At a hearing yesterday (July 12) on the Trump administration’s immigration policies, Rep. Gerry Connolly of Virginia was appropriately livid:
“I never thought as a member of Congress — as an American — I would hear the testimony I heard today… as to the simple inhumanity that faces these children and families at the border. I don’t really care what their motivation was — whether it was asylum or economic betterment — they’re not to be treated as subhumans. You can talk all you want about whether the poor border control is overwhelmed. That makes no excuse for how we are treating children! If there’s one basic value that ought to unite us as Democrats and Republicans—as Americans— it’s how we treat children! Their children, our children, it doesn’t matter. . . . Children without soap, children in filth — conditions that none of us would ever countenance with our own children. The equivocation, the enabling, the rationalization, is inexcusable. Is there no limit to what you will justify in this administration when it comes to the mistreatment of our fellow human beings? And do you have no shame about the fact… it’s all done in the shadow of the American flag
In answer to which, Donald Trump has said conditions in the detention facilities are better than those faced by migrants in their home villages, and Mike Pence, after visiting a detention cage housing 400 men yesterday, praised the “compassion and care” migrants are receiving. Pence agreed that in some cases conditions are unacceptable, but blamed the migrant population and Democrats. He reassured us that the forthcoming ICE raids on US cities will target only people who have “committed crimes in this country, and represent a threat to our communities.” And Mike Pompeo has appointed a special panel on human rights to examine what it means “to say or claim that something is, in fact, a human right? How do we know or how do we determine whether that claim that this or that is a human right, is it true, and therefore, ought it to be honored?” As if the answers hadn’t been provided by the United Nations, international legal scholars, and the US government itself over seventy years ago.

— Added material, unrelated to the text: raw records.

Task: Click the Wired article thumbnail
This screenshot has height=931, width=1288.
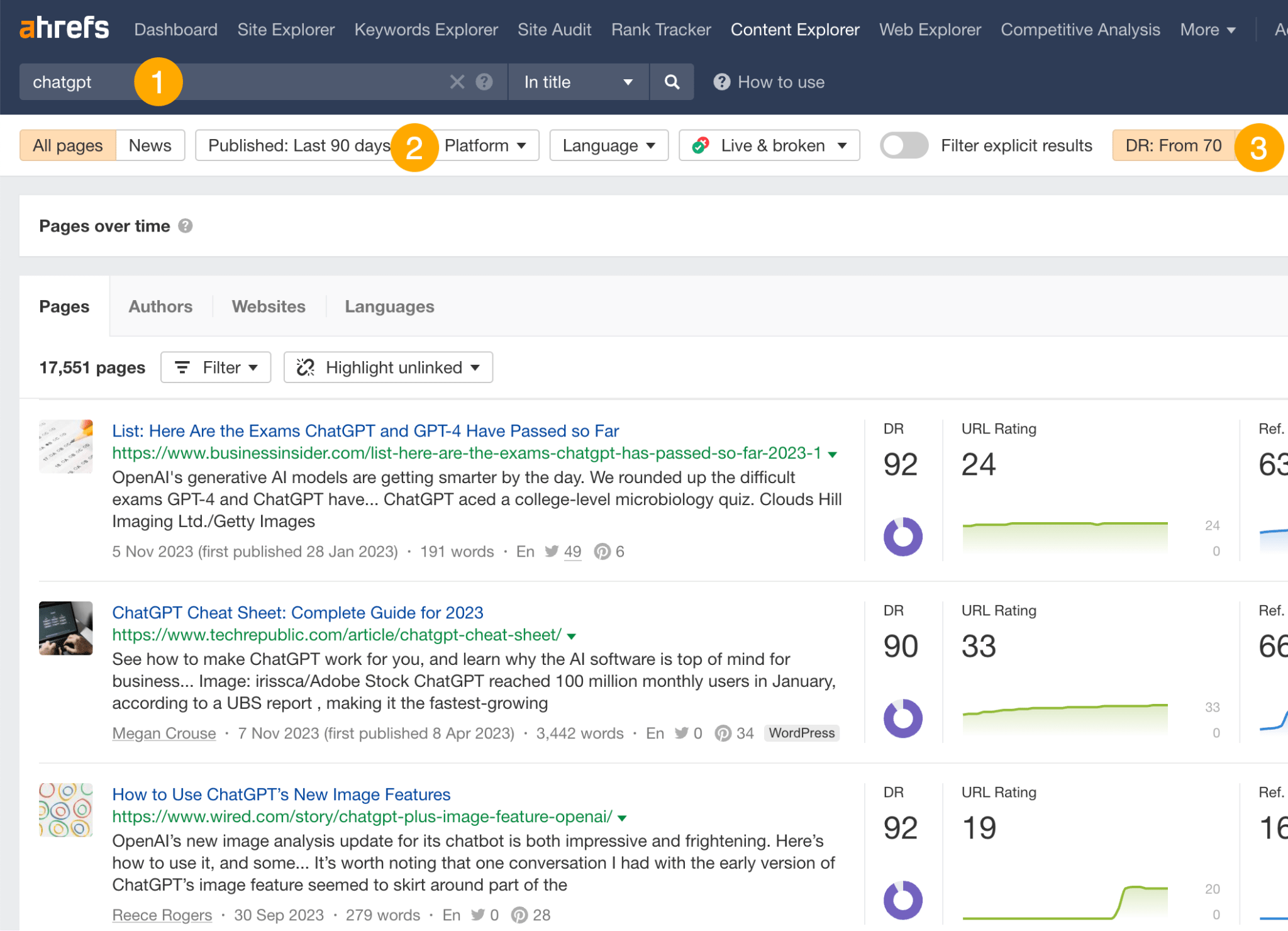Action: (65, 810)
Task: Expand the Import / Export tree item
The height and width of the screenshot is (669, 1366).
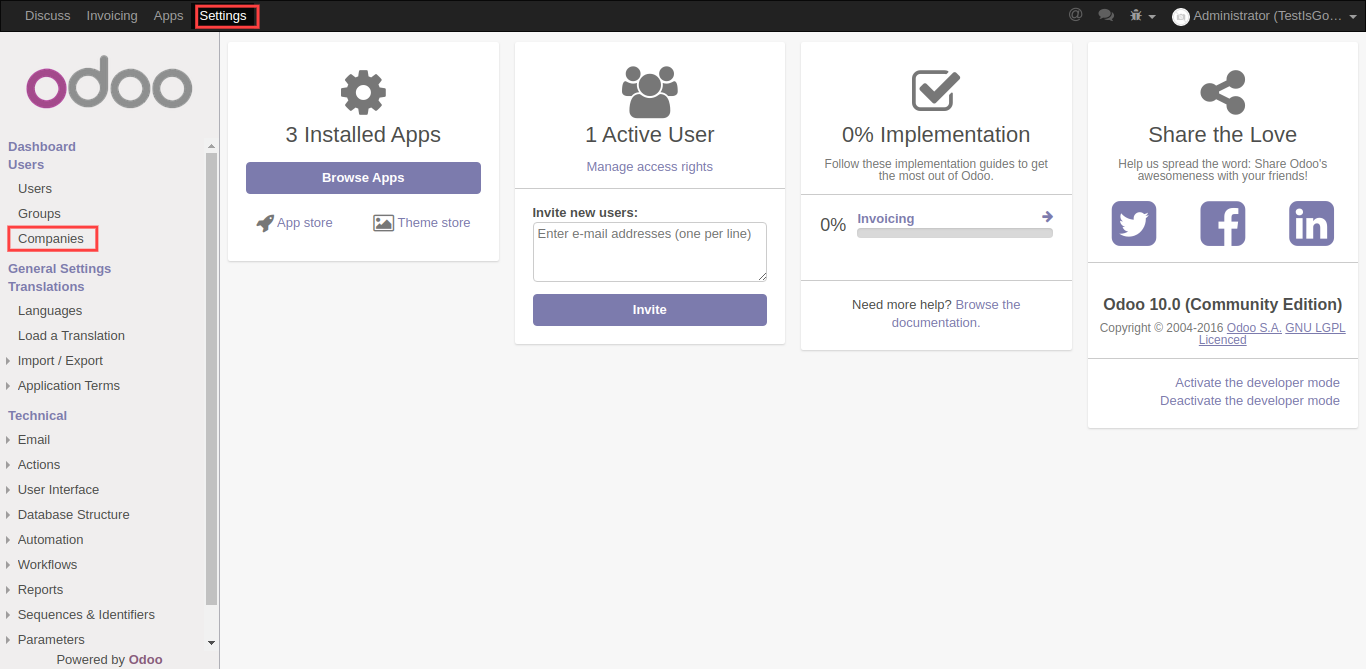Action: (x=60, y=361)
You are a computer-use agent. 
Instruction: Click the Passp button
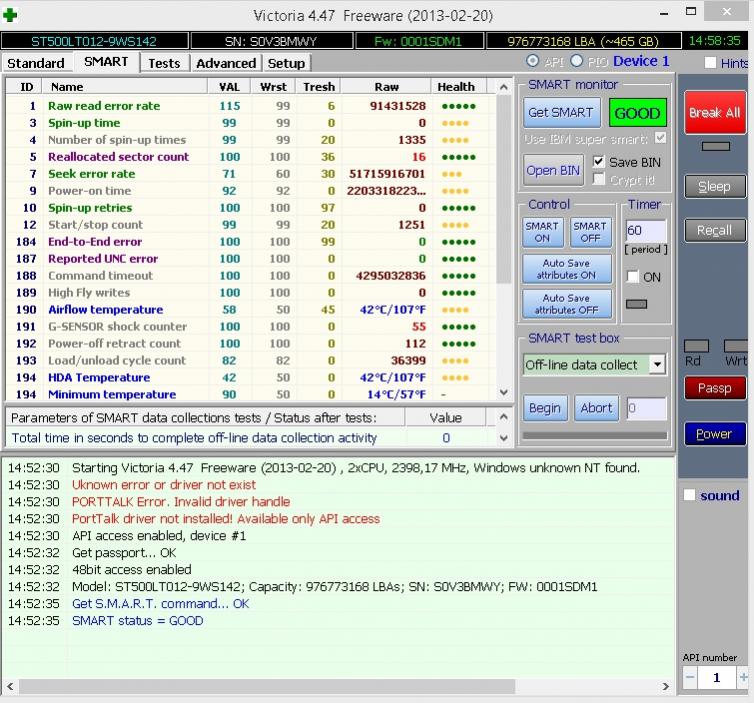[714, 388]
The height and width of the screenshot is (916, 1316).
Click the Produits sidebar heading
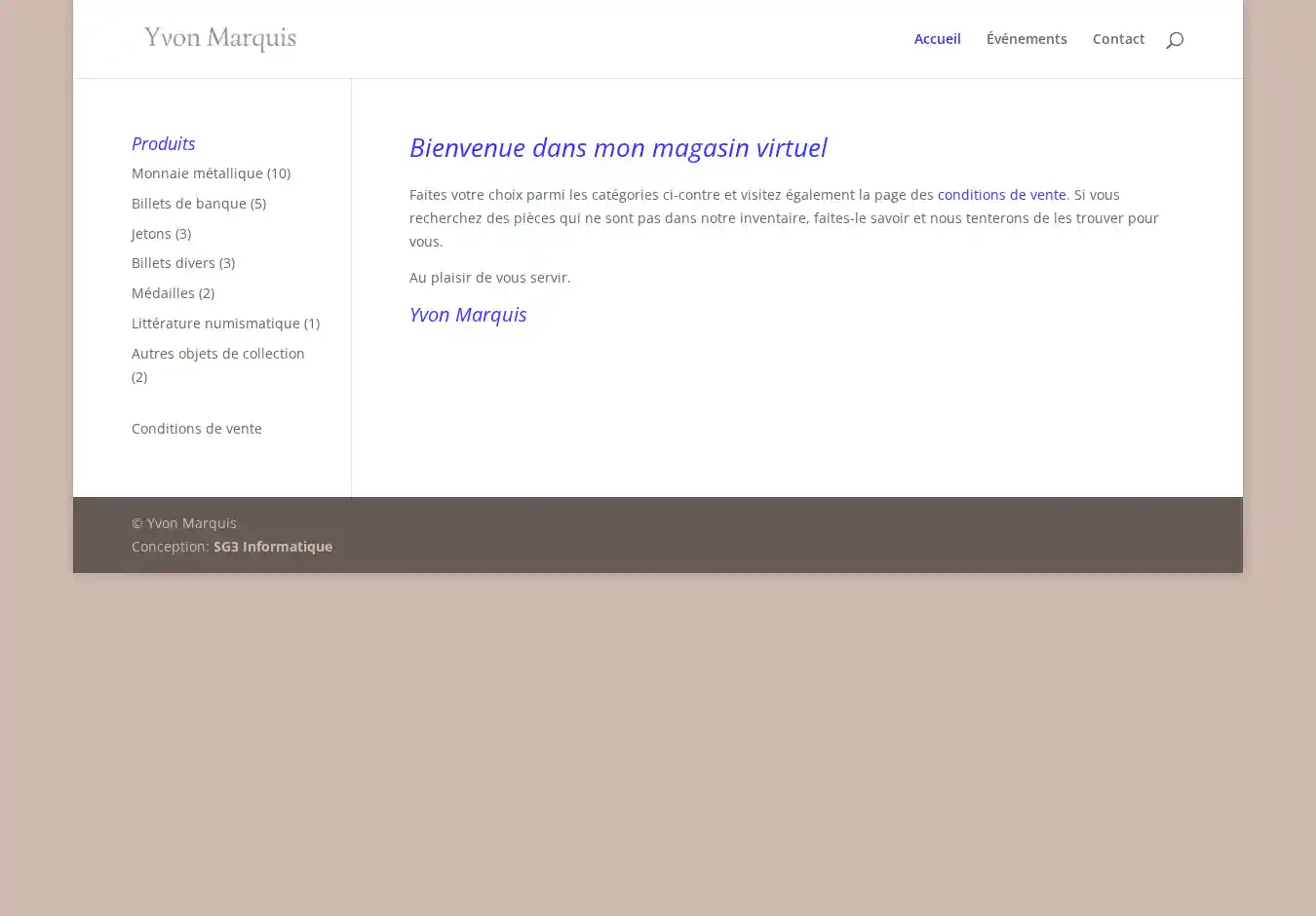pyautogui.click(x=163, y=143)
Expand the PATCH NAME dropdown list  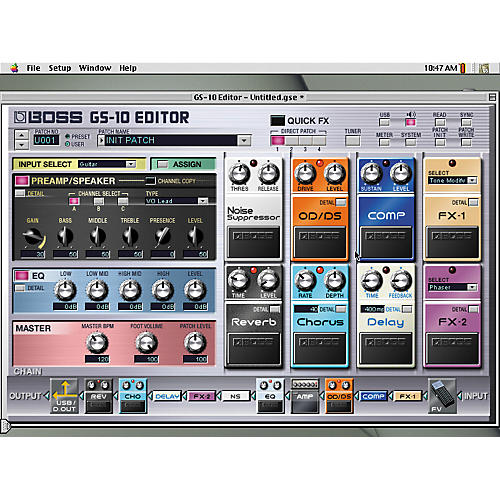[244, 140]
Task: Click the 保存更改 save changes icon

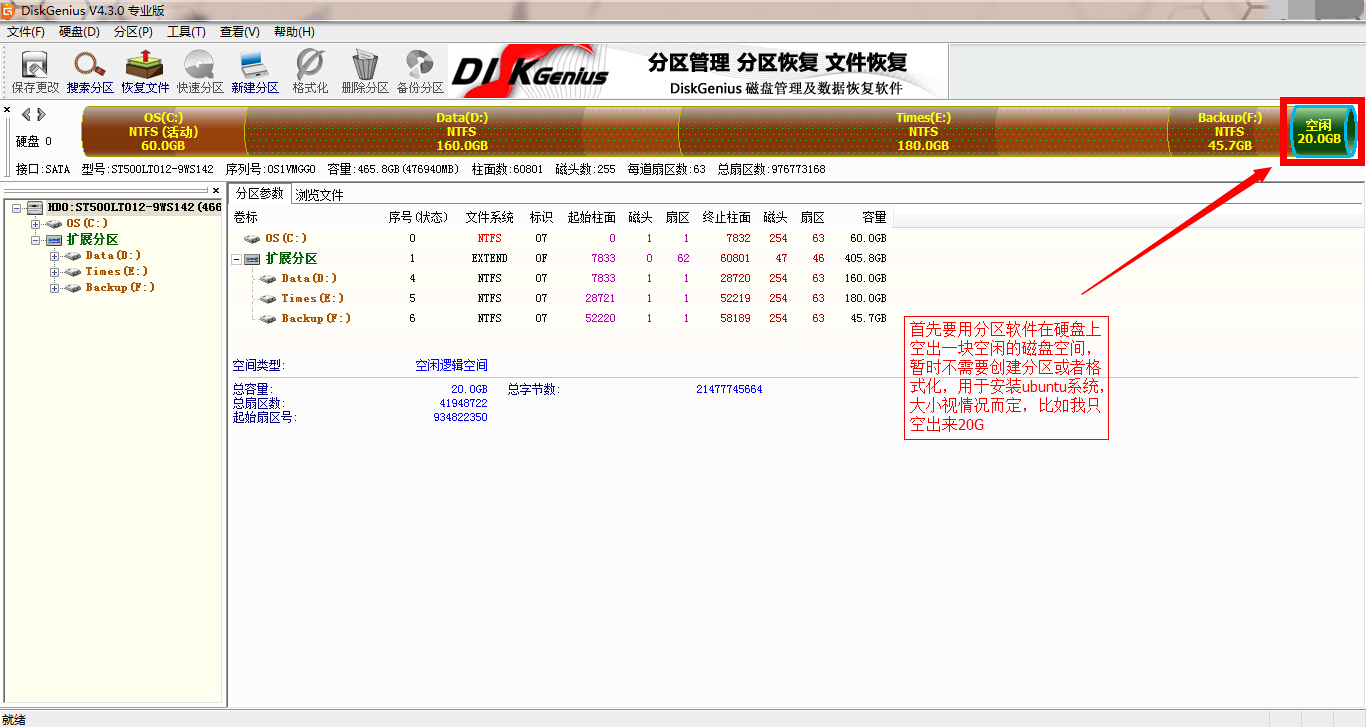Action: (35, 72)
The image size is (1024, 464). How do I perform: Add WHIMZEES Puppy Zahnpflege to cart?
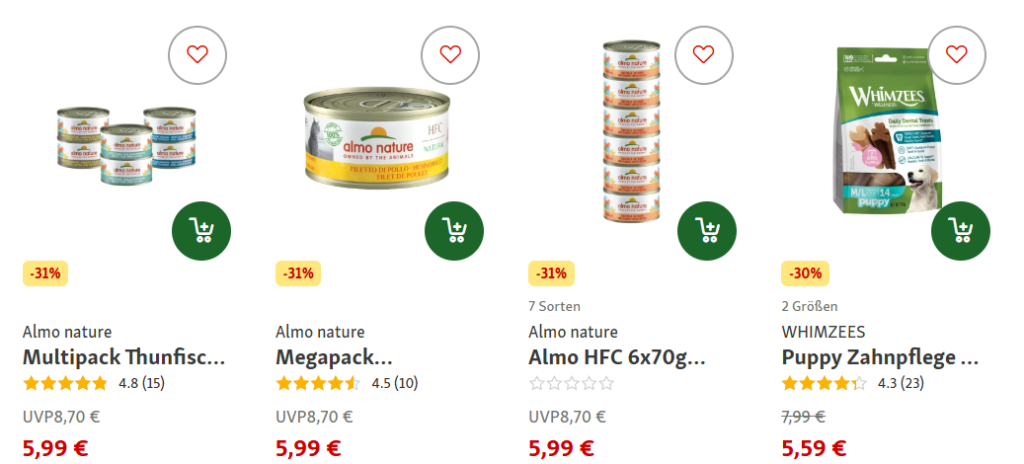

So long as Trump, Pence, and the rest of this inhumane, tone-deaf crew are in office, US officials will have no right to lecture any government on how it treats people within its borders. It would be more appropriate to put a shroud over the Statue of Liberty until such time as America’s leaders recover their compassion and respect for immigrants.
Well said Mel. 1984 is here.
!!
The Donald has got to go (along with Mitch McConnell)! The question is how to “strategize”/ gaze into “crystal ball-ize” at this point in time? I, for one, am voting for Elizabeth Warren in the (Oregon) primaries. One thing which ought to be clear in future Democratic debates is this: Will all you “losers” out there declare, before hand, your active support of whomever wins the Democratic nomination (that means “boots on the ground,” active and on-going campaigning for that person?). ‘Nuff said
Excellent article…issues like these should definitely be discussed.